[[ Listed entries open ]]
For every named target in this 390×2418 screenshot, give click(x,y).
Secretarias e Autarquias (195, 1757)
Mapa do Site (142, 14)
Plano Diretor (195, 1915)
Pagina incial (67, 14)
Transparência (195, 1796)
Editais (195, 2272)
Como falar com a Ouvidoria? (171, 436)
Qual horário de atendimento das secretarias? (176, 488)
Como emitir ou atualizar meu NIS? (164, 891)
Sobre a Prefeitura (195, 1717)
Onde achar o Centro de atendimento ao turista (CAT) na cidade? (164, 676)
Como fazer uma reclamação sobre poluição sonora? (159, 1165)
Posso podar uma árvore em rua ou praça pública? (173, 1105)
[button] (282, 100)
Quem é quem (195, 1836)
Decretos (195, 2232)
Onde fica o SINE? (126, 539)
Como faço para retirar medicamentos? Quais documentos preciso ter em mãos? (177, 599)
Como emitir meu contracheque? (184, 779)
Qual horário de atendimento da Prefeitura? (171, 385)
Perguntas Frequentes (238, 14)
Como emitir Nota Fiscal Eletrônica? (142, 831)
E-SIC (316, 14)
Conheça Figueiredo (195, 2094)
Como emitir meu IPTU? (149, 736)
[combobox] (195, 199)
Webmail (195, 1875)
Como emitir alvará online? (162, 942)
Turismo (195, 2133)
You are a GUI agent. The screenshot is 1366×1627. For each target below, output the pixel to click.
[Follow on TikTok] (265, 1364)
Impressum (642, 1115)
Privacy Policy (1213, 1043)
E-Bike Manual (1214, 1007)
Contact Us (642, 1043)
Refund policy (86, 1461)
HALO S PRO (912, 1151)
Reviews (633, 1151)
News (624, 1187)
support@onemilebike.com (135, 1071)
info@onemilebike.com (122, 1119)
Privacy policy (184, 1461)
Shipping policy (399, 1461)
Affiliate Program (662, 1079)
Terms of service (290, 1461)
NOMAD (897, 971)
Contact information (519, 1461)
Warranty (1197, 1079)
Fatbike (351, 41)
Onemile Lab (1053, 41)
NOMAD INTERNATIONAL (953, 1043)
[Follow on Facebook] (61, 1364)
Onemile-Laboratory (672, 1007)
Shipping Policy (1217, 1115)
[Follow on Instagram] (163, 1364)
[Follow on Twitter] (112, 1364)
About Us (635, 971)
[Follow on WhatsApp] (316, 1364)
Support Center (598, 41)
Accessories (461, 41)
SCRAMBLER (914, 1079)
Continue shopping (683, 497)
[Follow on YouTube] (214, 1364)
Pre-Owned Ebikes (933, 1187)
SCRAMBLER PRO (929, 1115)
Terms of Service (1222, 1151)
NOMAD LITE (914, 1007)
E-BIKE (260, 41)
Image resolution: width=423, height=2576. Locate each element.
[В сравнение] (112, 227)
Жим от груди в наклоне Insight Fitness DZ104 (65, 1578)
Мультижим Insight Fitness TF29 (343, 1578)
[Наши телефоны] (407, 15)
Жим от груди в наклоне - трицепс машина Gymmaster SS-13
[[ Listed entries closed ]]
Assigned task >> Write out the lines of the records exactly, starting at the one holding "Privacy policy (184, 1461)" and ending with the last line, and include no others.

Task result >>
Privacy policy (184, 1461)
Shipping policy (399, 1461)
Affiliate Program (662, 1079)
Terms of service (290, 1461)
NOMAD (897, 971)
Contact information (519, 1461)
Warranty (1197, 1079)
Fatbike (351, 41)
Onemile Lab (1053, 41)
NOMAD INTERNATIONAL (953, 1043)
[Follow on Facebook] (61, 1364)
Onemile-Laboratory (672, 1007)
Shipping Policy (1217, 1115)
[Follow on Instagram] (163, 1364)
[Follow on Twitter] (112, 1364)
About Us (635, 971)
[Follow on WhatsApp] (316, 1364)
Support Center (598, 41)
Accessories (461, 41)
SCRAMBLER (914, 1079)
Continue shopping (683, 497)
[Follow on YouTube] (214, 1364)
Pre-Owned Ebikes (933, 1187)
SCRAMBLER PRO (929, 1115)
Terms of Service (1222, 1151)
NOMAD LITE (914, 1007)
E-BIKE (260, 41)
Image resolution: width=423, height=2576. Locate each element.
[В сравнение] (112, 227)
Жим от груди в наклоне Insight Fitness DZ104 (65, 1578)
Мультижим Insight Fitness TF29 (343, 1578)
[Наши телефоны] (407, 15)
Жим от груди в наклоне - трицепс машина Gymmaster SS-13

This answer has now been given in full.